The baseball player’s wedding took place on a baseball field. The bride and groom processed from home plate to the pitcher mound, or maybe from the mound to home plate, I don’t recall exactly, but what I do recall was his teammates, in their uniforms, lining the way of the procession, with baseball bats raised in the kind of arch that the bride and groom walked under, similar to the way a couple might leave a wedding in a military chapel through an arch of drawn swords raised by two lines of uniformed army officers facing each other.

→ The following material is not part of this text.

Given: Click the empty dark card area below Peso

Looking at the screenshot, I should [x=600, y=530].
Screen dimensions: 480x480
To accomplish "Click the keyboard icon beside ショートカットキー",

I recall my two reactions. In my first, my innate conservatism showed itself in a reaction of disapproval. “Sacrilegious” I thought. But the more I thought about it, the more I came around to an opposite view. I reflected more on the basic meaning of the ceremony, like an anthropologist might, which is simply two people declaring to their primary social group their intention to form a pair bond, to assure a person in a leadership position of their group that they are not already in another pair bond and are freely willing to do so, and an expression from their whole social cohort that it is perfectly fine with them. As such, if a couple’s community is a church then a wedding in a church is the right thing, but if not, if their social group is a baseball team together with their friends and relatives, then to make their declarations and vows before them in their sacred space, a ball field, seems totally fitting and proper. Indeed, it came to seem to me that if the couple had no connection to a religious community, then a wedding in a church seemed the sacrilegious act, a mere using of the church and its rites for show.

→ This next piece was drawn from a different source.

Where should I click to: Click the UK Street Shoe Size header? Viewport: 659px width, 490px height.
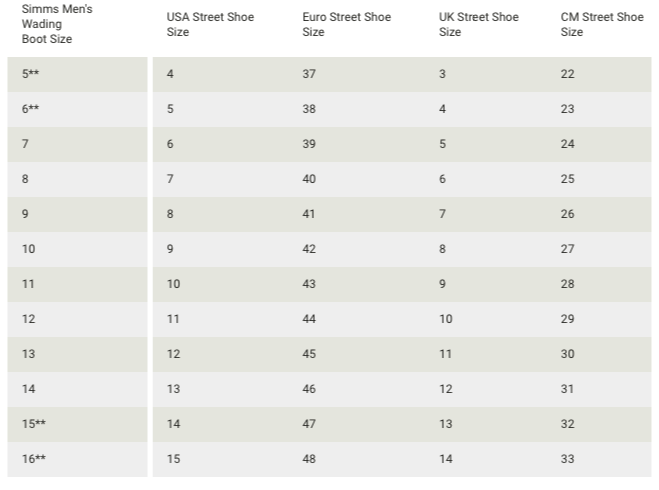click(x=478, y=24)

Even with respect to the raising of children, should they be the product of the marriage, the baseball couple would have a similar intention, even if unarticulated in their wedding ceremony, to raise them to know and love baseball, not unlike the purpose of a Christian marriage, expressed in the prayers, to raise children to know and love God.

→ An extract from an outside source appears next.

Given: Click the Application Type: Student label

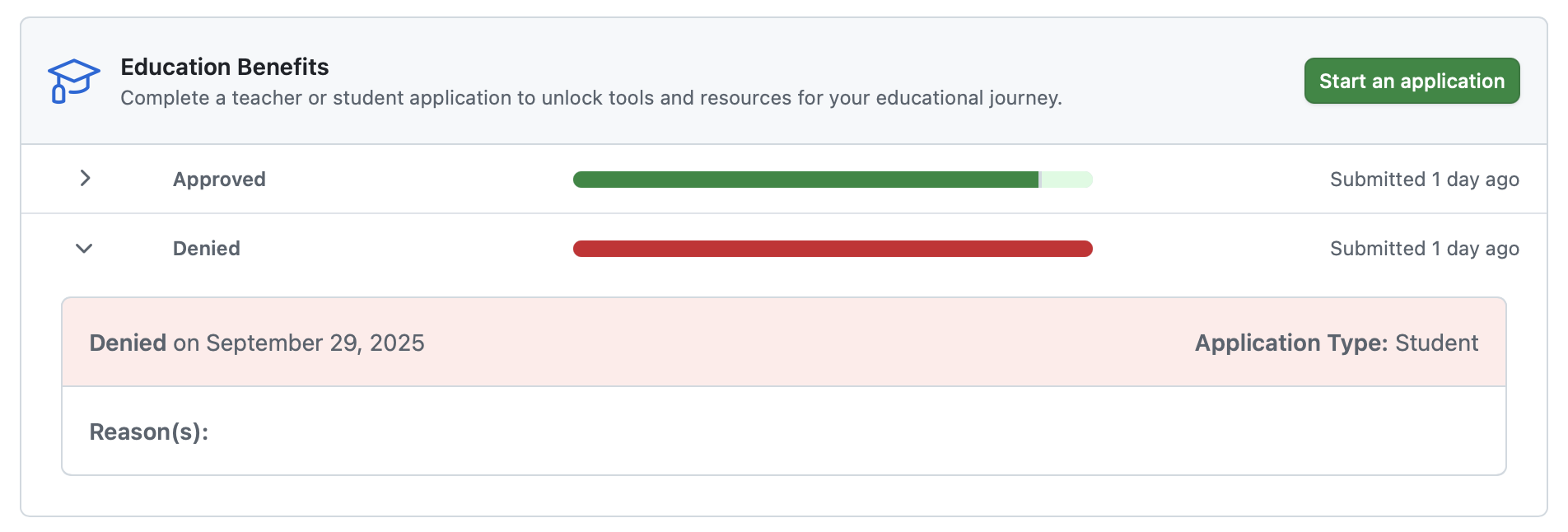Looking at the screenshot, I should tap(1336, 343).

What does this say about the future of the church, if anything? For one thing, the freedom of people to choose a life in a Christian community or not, could lead to a healthy sorting out of those who are in it just as a matter of social conformity, or worse, for social or political advancement, a violation of the fourth commandment. It really can’t be decoupled from the mission of the Church as expressed in the Ministry of the Laity in the Catechism, to represent and bear witness to Christ and to carry on His work of reconciliation in the world.
“We thank you that in all parts of the earth a community of love has been gathered together by the prayers and labors…of those whom you have sent to preach the Gospel…” From Thanksgiving for the Mission of the Church.
Ron Hicks, Parish Verger, St. Alban’s Episcopal Church, Washington DC, 23 June 2015.
i don’t know baseball; but I know Karate Do. I guess it is comprised within God and the point in Christ is to uphold dignity, honor, love especially and like the cup overflowing beyond the family to the poor, and justice. These things in the Way of Christ, which I think is the Way of Karate (Karate Do) but I don’t know about baseball, are what energizes daily life of the converted heart in the world so that Christ becomes the Light of the world.
II. Weddings are always pretty and sweet but the basis of Christ’s character is what they call in martial arts: chr ku, which means, translated from the Chinese, eat bitter. It is said that you cannot be a martial artist unless you can chr ku. I have done this for forty years. But the greatest Karate is not the powerful strike. It is the tenderness of a new born chick. It is the delicacy of a bird’s wing. For these things block and kill the specters of hatred and turn the mind to love.
Forgive me, but I have never had beauty, nor comfort, nor joy, nor love. I ask your prayers.
You have my prayers — that the veil of illness be lifted so that you may see the love and beauty and joy that is already here. I acknowledge your pain… at the same time wondering if there is a better venue for expression and feedback then this place, which is not set up for that.